* _Alıntılanan Metin_:

******************************

Konuyla ilgili alan araştırmalarıyla da tanınan Yrd. Doç. Dr Ali Yaman, daha çok Hacı Bektaş Dergâhı’yla ilişkileri bakımından Alevi-Bektaşi geleneğine mensup ve Ocak organizasyonu[10] içerisinde değerlendirilebilecek, dinsel önderleri dört ayrı kategoride toplamaktadır:

 

  1. Bağımsız ocakzade dedeler: Daha çok Orta ve Doğu Anadolu bölgelerinde bulunan Ocakzade dedeler Hünkâr Hacı Bektaş Veli’yi pir ve serçeşme kabul etmekle birlikte, Hacı Bektaş’ın postunda oturan ve onu temsil ettiğine inanılan Çelebilerden icazetname (hüccet veya izin) almaksızın taliplerinin hizmetlerini görürlerdi. (Örneğin) Baba Mansur, Üryan Hızır, Hıdır Abdal, Ağuiçen, Pir Sultan gibi yerel ocak önderlerinin ağırlıkları daha fazlaydı.

  1. Hacı Bektaş Çelebilerine bağlı dedeler/babalar/ vekiller: İkinci grup dedeler ise belli aralıklarla -genellikle yılda bir- Hacı Bektaş Veli postunda oturan Çelebilerden onay almak ve dergaha parasal veya ayni bir ödemede bulunmak suretiyle dedelik/babalık hizmetlerini yerine getirebilirlerdi. Bu hizmet de genellikle babadan oğula geçmekle birlikte, Ocakzade dedelerde olduğu gibi Evlad-ı Resul olmak[11] koşulu aranmıyordu. Özellikle Orta Anadolu bölgesi’nde Amasya, Tokat, Yozgat, Çorum gibi illerde bu tip dede aileleri bulunmaktadır.

  2. Ocakzade dedelerce görevlendirilen dikme dedeler/babalar/sofular: Dikme dedeler/babalar/sofular ise Ocakzade dedelerce görevlendirilirler ve tanınmış bir ocağa mensup değillerdir, ancak ocakzade dedenin yokluğunda taliplerin hizmetlerini görürler. Uzakta bulunan taliplerini sık sık ziyaret edemeyen dedeler taliplerin dedelik hizmetleri yokluğunda da sürsün diye bu çözümü bulmuşlardır.

  1. Diğer Dedeler/Babalar (Dedebaba geleneği dışında bulunan dinsel önderler): Daha çok Batı Anadolu, Trakya ve Balkanlar’da bulunan Alevi-Bektaşi grupların bağlı olduğu Kızıl Deli, Amucalı, Bedreddini ve Babai Bektaşi babaları bu grup içinde değerlendirilebilir. Bunların bazı Bedreddini kolları gibi Dedebaba geleneğine bağlanmış olanları da mevcuttur.[12] 

Bu grupların dışında Şii(gibi)leşmiş sayılabilecek küçük gruplar da vardır.

******************************

(Çıkarılmış veri girdileri)

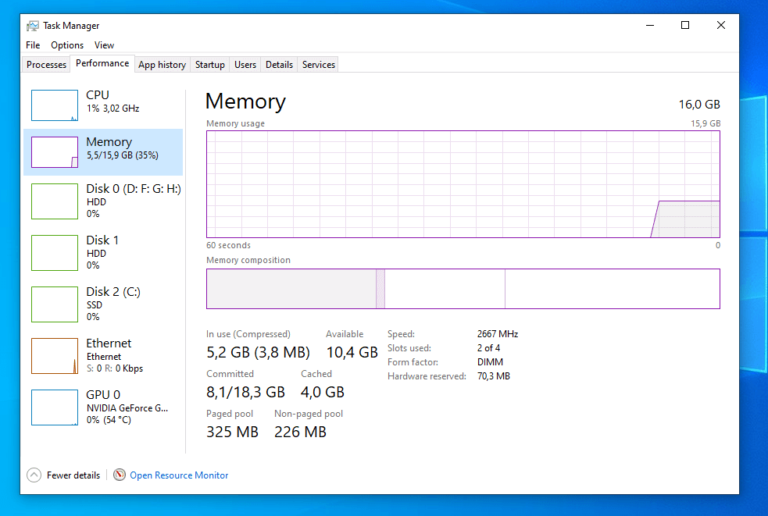
Task: Click the Memory usage thumbnail graph
Action: coord(54,152)
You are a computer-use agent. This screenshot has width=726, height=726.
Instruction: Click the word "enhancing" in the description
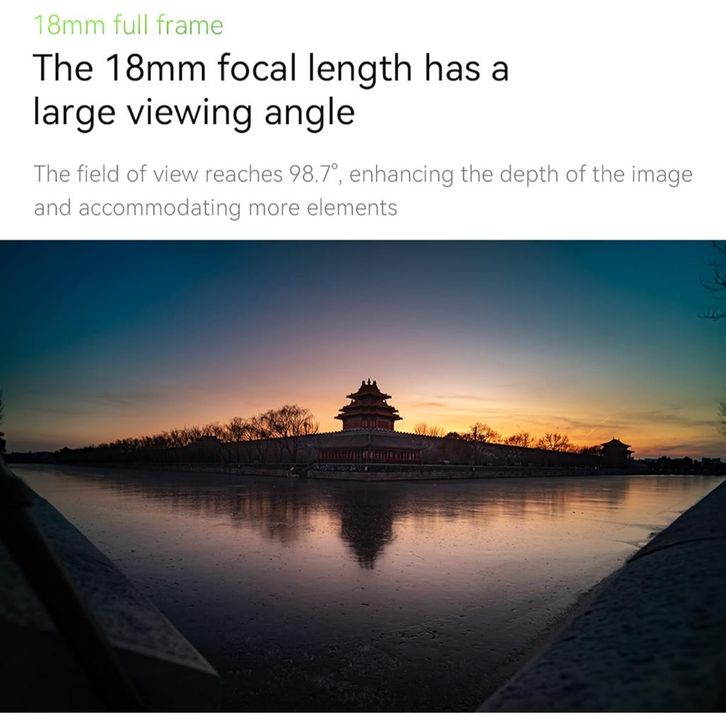pos(401,175)
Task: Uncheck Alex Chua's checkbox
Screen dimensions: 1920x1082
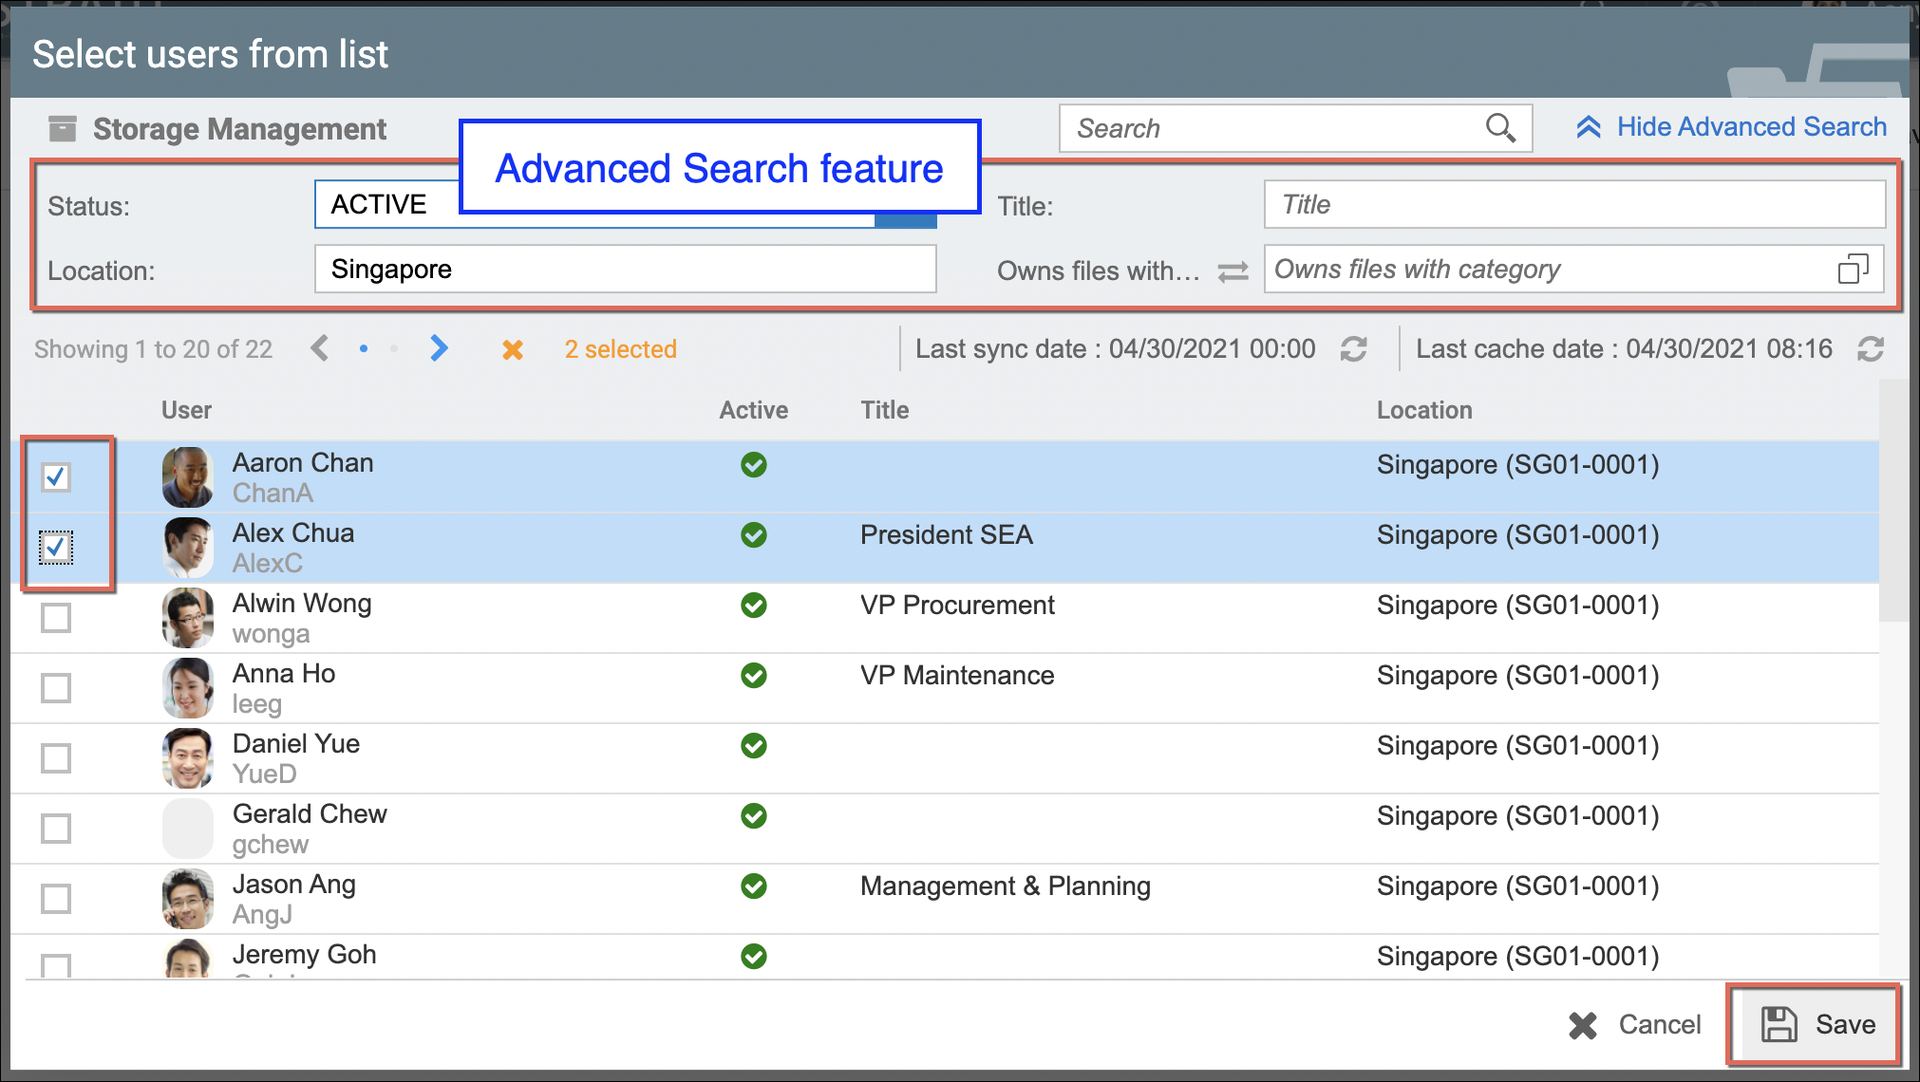Action: tap(56, 547)
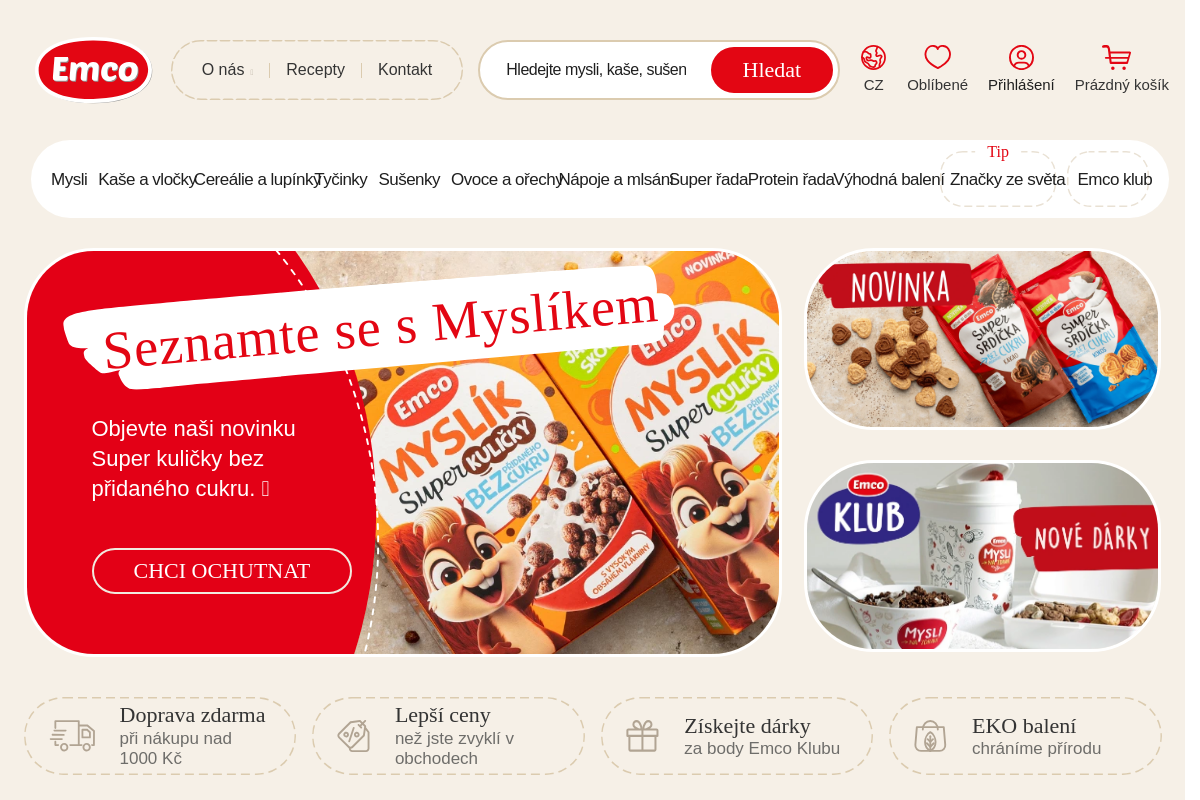Open the Novinka Super Srdíčka banner
Image resolution: width=1200 pixels, height=800 pixels.
(x=983, y=340)
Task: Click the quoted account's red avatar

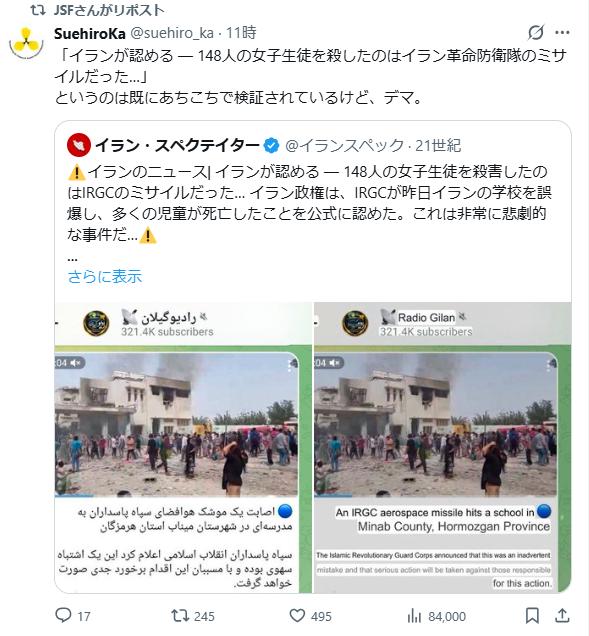Action: click(79, 145)
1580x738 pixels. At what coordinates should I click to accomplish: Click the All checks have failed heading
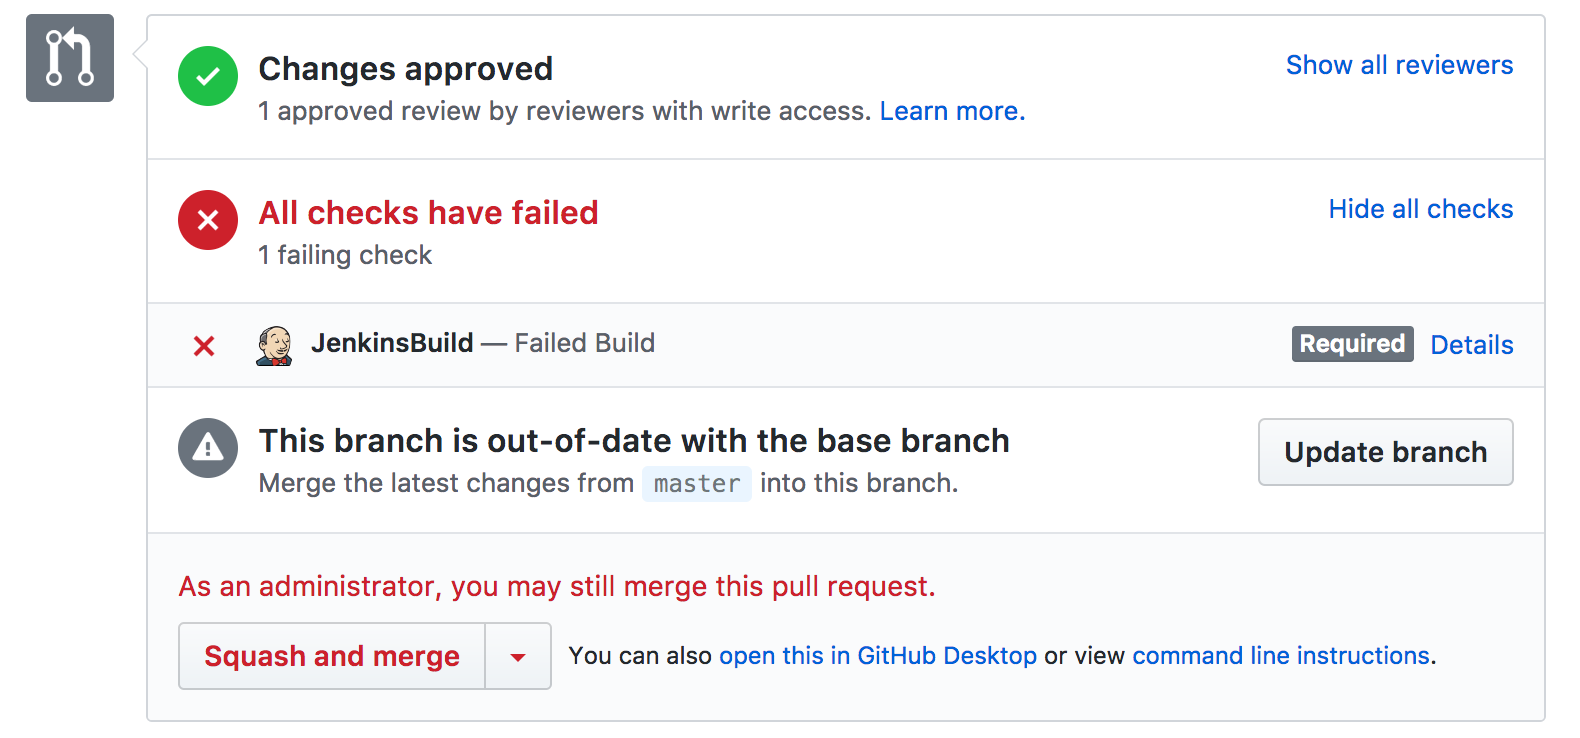pyautogui.click(x=428, y=213)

******************************

* _Görev Koşulları_:
1 > Alevi-Bektaşi dinsel önderleri üzerine olan metinde "1. Bağımsız ocakzade" sözcüklerinin geçtiği yerden başlayıp "ağırlıkları daha fazlaydı." sözcüklerinden sonra durarak bu bölümü harfi harfine yeniden yazın.
2 > Alevi-Bektaşi dinsel önderleri üzerine olan metni, gösterilen son cümleden sonrasını yazarak sürdürün.
Bu veriler başka bir kaynaktan alınmıştır.

* _Yanıtlar_:
1 >
1. Bağımsız ocakzade dedeler: Daha çok Orta ve Doğu Anadolu bölgelerinde bulunan Ocakzade dedeler Hünkâr Hacı Bektaş Veli’yi pir ve serçeşme kabul etmekle birlikte, Hacı Bektaş’ın postunda oturan ve onu temsil ettiğine inanılan Çelebilerden icazetname (hüccet veya izin) almaksızın taliplerinin hizmetlerini görürlerdi. (Örneğin) Baba Mansur, Üryan Hızır, Hıdır Abdal, Ağuiçen, Pir Sultan gibi yerel ocak önderlerinin ağırlıkları daha fazlaydı.

2 >
 

  • Şiilik Yanlısı Aleviler: Bunlar, Anadolu Alevileri arasında taban bulamayan Çorum, İstanbul, İzmir gibi kentlerde sınırlı taraftar sağlamış bir anlayışı temsil ederler. Abdülbâkî Gölpınarlı, kimi Alevi yazarlar tarafından Alevileri Şiileştirmek isteyenler arasında sayılmaktadır. Bunlar arasında Ehl-i Beyt Vakfı, Genç Erenler Hareketi, Ehl-i Beyt Camisi Hareketi sayılabilir.

  • Ehl-i Beyt Vakfı (1994): Aleviliği İslâmın özü olarak tanımlamaktadır. Ehl-i Beyt Vakfı, İran Şiiliği/Şiileri ile yakın ilişki içindedir. Lideri Fermani Altun’dur.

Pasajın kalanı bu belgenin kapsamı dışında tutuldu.